■ Exercise requirements:
Your output should be every line below, copied exactly.

....................

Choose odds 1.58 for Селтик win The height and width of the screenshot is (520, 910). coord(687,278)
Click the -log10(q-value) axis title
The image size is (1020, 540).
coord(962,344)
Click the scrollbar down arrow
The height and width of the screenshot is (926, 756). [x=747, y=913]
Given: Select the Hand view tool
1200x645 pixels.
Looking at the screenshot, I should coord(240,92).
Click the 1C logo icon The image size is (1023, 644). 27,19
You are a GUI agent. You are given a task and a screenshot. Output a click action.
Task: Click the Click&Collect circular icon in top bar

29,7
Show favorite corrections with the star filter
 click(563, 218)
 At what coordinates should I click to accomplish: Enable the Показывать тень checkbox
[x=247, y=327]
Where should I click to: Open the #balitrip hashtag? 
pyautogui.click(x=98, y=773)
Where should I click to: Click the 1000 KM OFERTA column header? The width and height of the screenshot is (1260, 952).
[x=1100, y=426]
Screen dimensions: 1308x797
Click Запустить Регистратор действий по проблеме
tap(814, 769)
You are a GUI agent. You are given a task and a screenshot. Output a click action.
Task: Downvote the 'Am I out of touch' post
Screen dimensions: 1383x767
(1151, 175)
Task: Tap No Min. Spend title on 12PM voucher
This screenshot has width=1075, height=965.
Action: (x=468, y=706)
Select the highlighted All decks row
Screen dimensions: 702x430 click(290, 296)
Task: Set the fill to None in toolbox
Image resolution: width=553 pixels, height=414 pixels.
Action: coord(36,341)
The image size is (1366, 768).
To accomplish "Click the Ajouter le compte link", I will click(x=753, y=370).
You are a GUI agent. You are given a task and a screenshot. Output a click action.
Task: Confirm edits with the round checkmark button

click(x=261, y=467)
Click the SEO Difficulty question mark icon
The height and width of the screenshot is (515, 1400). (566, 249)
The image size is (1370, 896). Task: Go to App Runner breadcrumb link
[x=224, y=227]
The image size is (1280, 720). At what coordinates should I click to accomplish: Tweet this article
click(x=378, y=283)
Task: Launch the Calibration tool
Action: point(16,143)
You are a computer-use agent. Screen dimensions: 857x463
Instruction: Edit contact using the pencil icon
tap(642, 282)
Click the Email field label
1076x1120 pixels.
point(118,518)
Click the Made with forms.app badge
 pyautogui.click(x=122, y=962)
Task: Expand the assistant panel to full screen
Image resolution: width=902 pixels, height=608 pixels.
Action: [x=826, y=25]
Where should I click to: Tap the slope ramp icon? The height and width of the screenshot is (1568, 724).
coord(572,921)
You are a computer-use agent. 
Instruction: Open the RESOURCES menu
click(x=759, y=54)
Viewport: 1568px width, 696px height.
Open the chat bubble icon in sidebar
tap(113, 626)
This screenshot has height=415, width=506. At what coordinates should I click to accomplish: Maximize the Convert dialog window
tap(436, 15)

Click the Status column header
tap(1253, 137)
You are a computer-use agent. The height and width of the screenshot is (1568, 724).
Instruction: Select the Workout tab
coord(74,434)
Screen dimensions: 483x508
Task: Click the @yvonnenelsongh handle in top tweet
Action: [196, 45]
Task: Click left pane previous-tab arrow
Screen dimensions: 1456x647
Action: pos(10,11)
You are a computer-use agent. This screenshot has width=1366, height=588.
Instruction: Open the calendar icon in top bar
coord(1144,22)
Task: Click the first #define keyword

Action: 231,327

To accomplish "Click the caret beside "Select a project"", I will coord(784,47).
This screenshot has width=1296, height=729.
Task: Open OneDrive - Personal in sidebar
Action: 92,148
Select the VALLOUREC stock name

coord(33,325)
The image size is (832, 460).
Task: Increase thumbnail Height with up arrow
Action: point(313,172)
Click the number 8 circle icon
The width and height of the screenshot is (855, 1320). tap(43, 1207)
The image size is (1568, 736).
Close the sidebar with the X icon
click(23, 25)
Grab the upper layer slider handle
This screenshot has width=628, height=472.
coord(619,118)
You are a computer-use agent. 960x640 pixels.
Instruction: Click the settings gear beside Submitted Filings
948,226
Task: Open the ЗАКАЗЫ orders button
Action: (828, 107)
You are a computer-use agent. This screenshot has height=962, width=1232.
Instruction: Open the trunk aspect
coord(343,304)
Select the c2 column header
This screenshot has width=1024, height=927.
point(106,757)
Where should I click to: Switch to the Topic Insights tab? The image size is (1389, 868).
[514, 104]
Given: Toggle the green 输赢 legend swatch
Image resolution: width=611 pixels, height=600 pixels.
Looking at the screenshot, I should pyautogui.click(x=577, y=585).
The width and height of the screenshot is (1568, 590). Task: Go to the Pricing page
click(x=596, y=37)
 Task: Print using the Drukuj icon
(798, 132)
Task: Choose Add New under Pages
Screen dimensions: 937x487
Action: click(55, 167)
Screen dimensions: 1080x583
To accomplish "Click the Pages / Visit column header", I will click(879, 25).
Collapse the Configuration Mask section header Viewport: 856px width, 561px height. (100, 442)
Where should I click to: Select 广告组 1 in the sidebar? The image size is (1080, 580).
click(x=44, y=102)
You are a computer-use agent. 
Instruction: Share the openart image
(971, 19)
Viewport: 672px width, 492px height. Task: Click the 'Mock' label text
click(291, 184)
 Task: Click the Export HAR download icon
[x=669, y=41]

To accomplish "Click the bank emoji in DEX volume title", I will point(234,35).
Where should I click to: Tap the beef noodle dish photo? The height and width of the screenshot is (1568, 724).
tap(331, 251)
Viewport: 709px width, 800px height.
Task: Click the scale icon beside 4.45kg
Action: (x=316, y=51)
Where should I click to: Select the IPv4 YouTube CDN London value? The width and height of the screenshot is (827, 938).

....................

■ Task result:
Choose odds 1.58 for Селтик win The height and width of the screenshot is (520, 910). coord(687,278)
Click the -log10(q-value) axis title
The image size is (1020, 540).
coord(962,344)
Click the scrollbar down arrow
The height and width of the screenshot is (926, 756). [x=747, y=913]
Given: Select the Hand view tool
1200x645 pixels.
Looking at the screenshot, I should coord(240,92).
Click the 1C logo icon The image size is (1023, 644). 27,19
You are a GUI agent. You are given a task and a screenshot. Output a click action.
Task: Click the Click&Collect circular icon in top bar

29,7
Show favorite corrections with the star filter
 click(563, 218)
 At what coordinates should I click to accomplish: Enable the Показывать тень checkbox
[x=247, y=327]
Where should I click to: Open the #balitrip hashtag? 
pyautogui.click(x=98, y=773)
Where should I click to: Click the 1000 KM OFERTA column header? The width and height of the screenshot is (1260, 952).
[x=1100, y=426]
Screen dimensions: 1308x797
Click Запустить Регистратор действий по проблеме
tap(814, 769)
You are a GUI agent. You are given a task and a screenshot. Output a click action.
Task: Downvote the 'Am I out of touch' post
Screen dimensions: 1383x767
(1151, 175)
Task: Tap No Min. Spend title on 12PM voucher
This screenshot has width=1075, height=965.
Action: (x=468, y=706)
Select the highlighted All decks row
Screen dimensions: 702x430 click(290, 296)
Task: Set the fill to None in toolbox
Image resolution: width=553 pixels, height=414 pixels.
Action: coord(36,341)
The image size is (1366, 768).
To accomplish "Click the Ajouter le compte link", I will click(x=753, y=370).
You are a GUI agent. You are given a task and a screenshot. Output a click action.
Task: Confirm edits with the round checkmark button

click(x=261, y=467)
Click the SEO Difficulty question mark icon
The height and width of the screenshot is (515, 1400). (566, 249)
The image size is (1370, 896). Task: Go to App Runner breadcrumb link
[x=224, y=227]
The image size is (1280, 720). At what coordinates should I click to accomplish: Tweet this article
click(x=378, y=283)
Task: Launch the Calibration tool
Action: point(16,143)
You are a computer-use agent. Screen dimensions: 857x463
Instruction: Edit contact using the pencil icon
tap(642, 282)
Click the Email field label
1076x1120 pixels.
point(118,518)
Click the Made with forms.app badge
 pyautogui.click(x=122, y=962)
Task: Expand the assistant panel to full screen
Image resolution: width=902 pixels, height=608 pixels.
Action: [x=826, y=25]
Where should I click to: Tap the slope ramp icon? The height and width of the screenshot is (1568, 724).
coord(572,921)
You are a computer-use agent. 
Instruction: Open the RESOURCES menu
click(x=759, y=54)
Viewport: 1568px width, 696px height.
Open the chat bubble icon in sidebar
tap(113, 626)
This screenshot has height=415, width=506. At what coordinates should I click to accomplish: Maximize the Convert dialog window
tap(436, 15)

Click the Status column header
tap(1253, 137)
You are a computer-use agent. The height and width of the screenshot is (1568, 724).
Instruction: Select the Workout tab
coord(74,434)
Screen dimensions: 483x508
Task: Click the @yvonnenelsongh handle in top tweet
Action: [196, 45]
Task: Click left pane previous-tab arrow
Screen dimensions: 1456x647
Action: pos(10,11)
You are a computer-use agent. This screenshot has width=1366, height=588.
Instruction: Open the calendar icon in top bar
coord(1144,22)
Task: Click the first #define keyword

Action: 231,327

To accomplish "Click the caret beside "Select a project"", I will coord(784,47).
This screenshot has width=1296, height=729.
Task: Open OneDrive - Personal in sidebar
Action: 92,148
Select the VALLOUREC stock name

coord(33,325)
The image size is (832, 460).
Task: Increase thumbnail Height with up arrow
Action: point(313,172)
Click the number 8 circle icon
The width and height of the screenshot is (855, 1320). tap(43, 1207)
The image size is (1568, 736).
Close the sidebar with the X icon
click(23, 25)
Grab the upper layer slider handle
This screenshot has width=628, height=472.
coord(619,118)
You are a computer-use agent. 960x640 pixels.
Instruction: Click the settings gear beside Submitted Filings
948,226
Task: Open the ЗАКАЗЫ orders button
Action: (828, 107)
You are a computer-use agent. This screenshot has height=962, width=1232.
Instruction: Open the trunk aspect
coord(343,304)
Select the c2 column header
This screenshot has width=1024, height=927.
point(106,757)
Where should I click to: Switch to the Topic Insights tab? The image size is (1389, 868).
[514, 104]
Given: Toggle the green 输赢 legend swatch
Image resolution: width=611 pixels, height=600 pixels.
Looking at the screenshot, I should pyautogui.click(x=577, y=585).
The width and height of the screenshot is (1568, 590). Task: Go to the Pricing page
click(x=596, y=37)
 Task: Print using the Drukuj icon
(798, 132)
Task: Choose Add New under Pages
Screen dimensions: 937x487
Action: click(55, 167)
Screen dimensions: 1080x583
To accomplish "Click the Pages / Visit column header", I will click(879, 25).
Collapse the Configuration Mask section header Viewport: 856px width, 561px height. (100, 442)
Where should I click to: Select 广告组 1 in the sidebar? The image size is (1080, 580).
click(x=44, y=102)
You are a computer-use agent. 
Instruction: Share the openart image
(971, 19)
Viewport: 672px width, 492px height. Task: Click the 'Mock' label text
click(291, 184)
 Task: Click the Export HAR download icon
[x=669, y=41]

To accomplish "Click the bank emoji in DEX volume title", I will point(234,35).
Where should I click to: Tap the beef noodle dish photo? The height and width of the screenshot is (1568, 724).
tap(331, 251)
Viewport: 709px width, 800px height.
Task: Click the scale icon beside 4.45kg
Action: (x=316, y=51)
Where should I click to: Select the IPv4 YouTube CDN London value? The width and height of the screenshot is (827, 938).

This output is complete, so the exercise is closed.